Friday seminar by Olof Leimar. NB: Note the time.

Abstract

 

Organisms can have divergent paths of development, resulting in adult phenotypic variation. The developmental path can be influenced by cues passed on by the mother and by directly perceived environmental cues, as well as by genetic variation present in a population. In fluctuating environments, natural selection may favour organisms that efficiently integrate different sources of information about the likely success of phenotypic alternatives. In such situations, it can be beneficial to pass on maternal cues for offspring to respond to. A maternal cue could be based on environmental cues directly perceived by the mother, but partly also on the cues that were passed on by the grandmother.

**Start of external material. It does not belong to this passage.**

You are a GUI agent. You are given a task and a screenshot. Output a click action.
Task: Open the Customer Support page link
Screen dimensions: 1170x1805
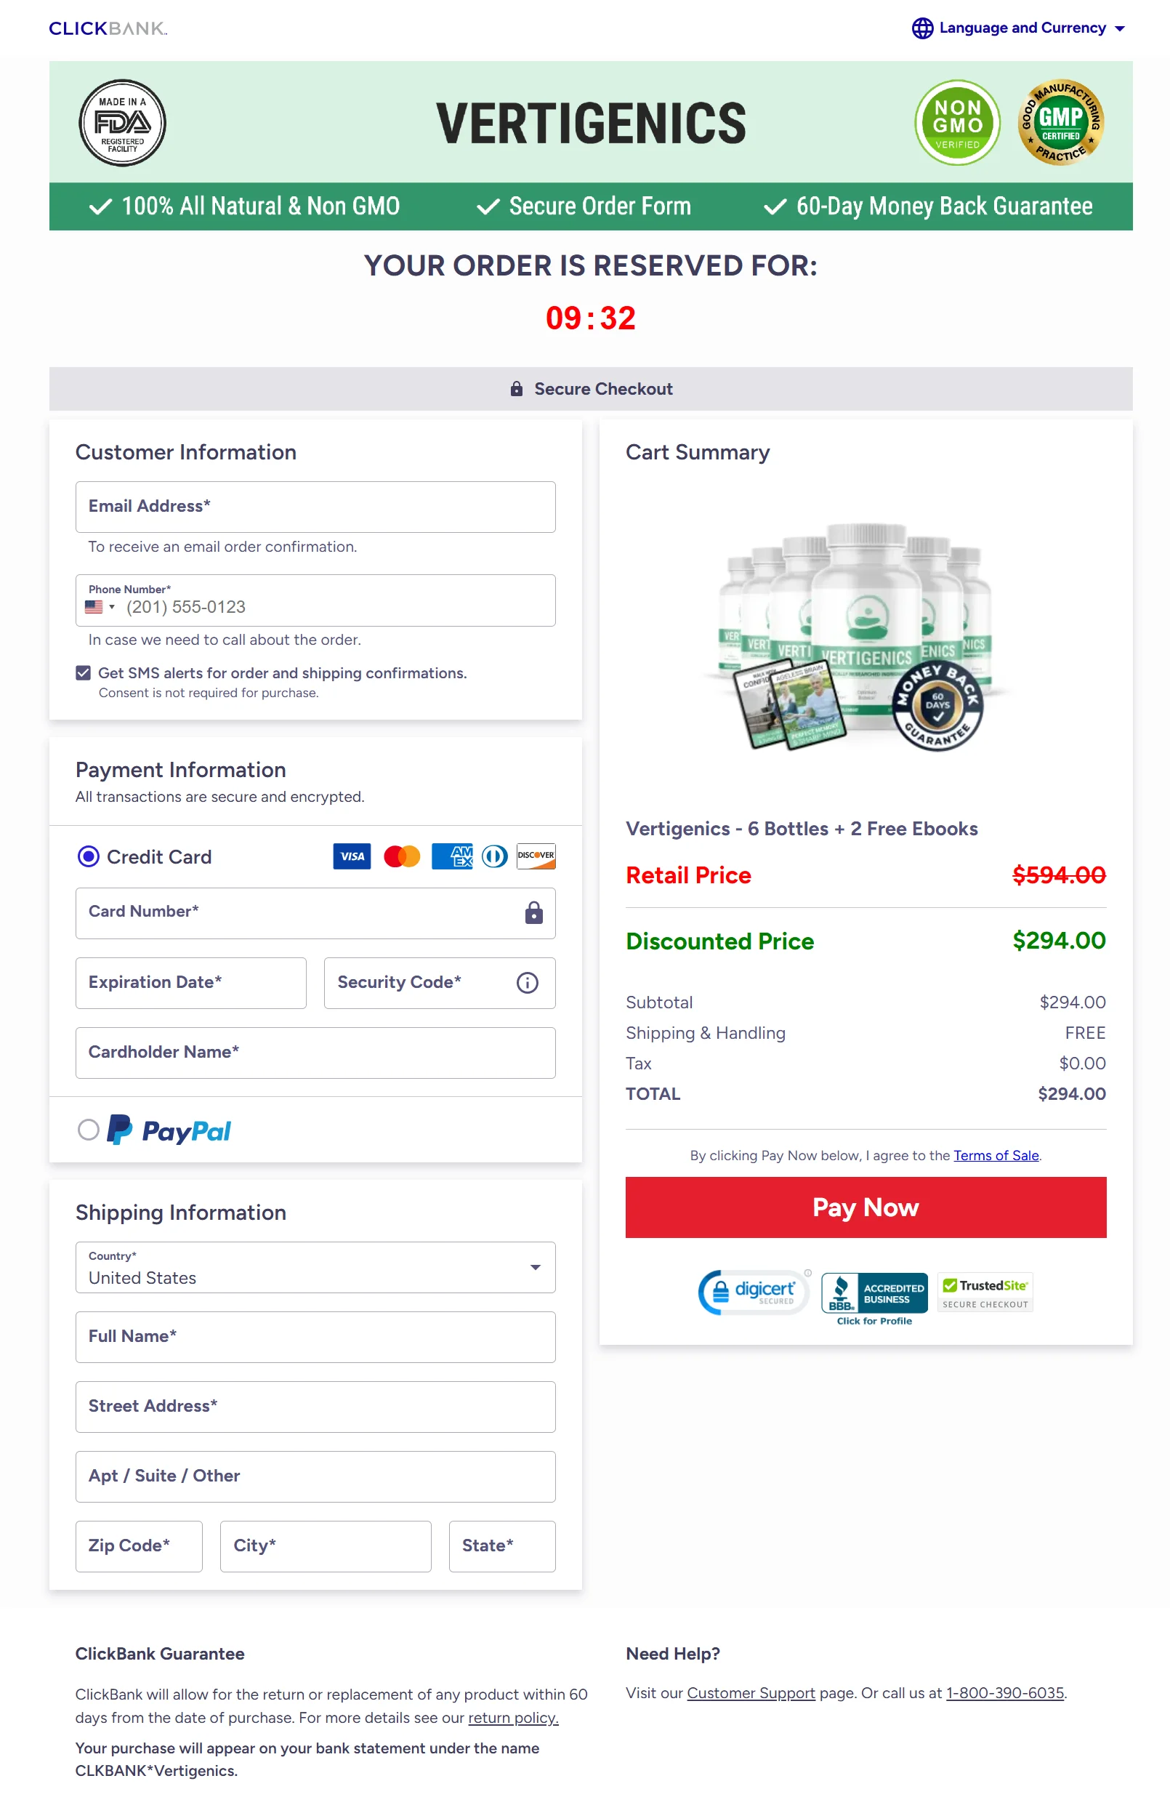tap(751, 1693)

I have used mathematical models to investigate how the passing of maternal cues and the integration of different sources of information evolves as a response to qualitatively different kinds of temporal and spatial environmental fluctuations. The models show that passing of maternal cues and transgenerational integration of sources of information readily evolves. Factors like the degree of temporal autocorrelation, the predictive accuracy of different environmental cues, and the level of gene flow strongly influence the structure of adaptive maternal cues and the relative weights given to different sources of information. I will outline the main features of the relation between the characteristics of environmental fluctuations and adaptive systems of phenotype determination.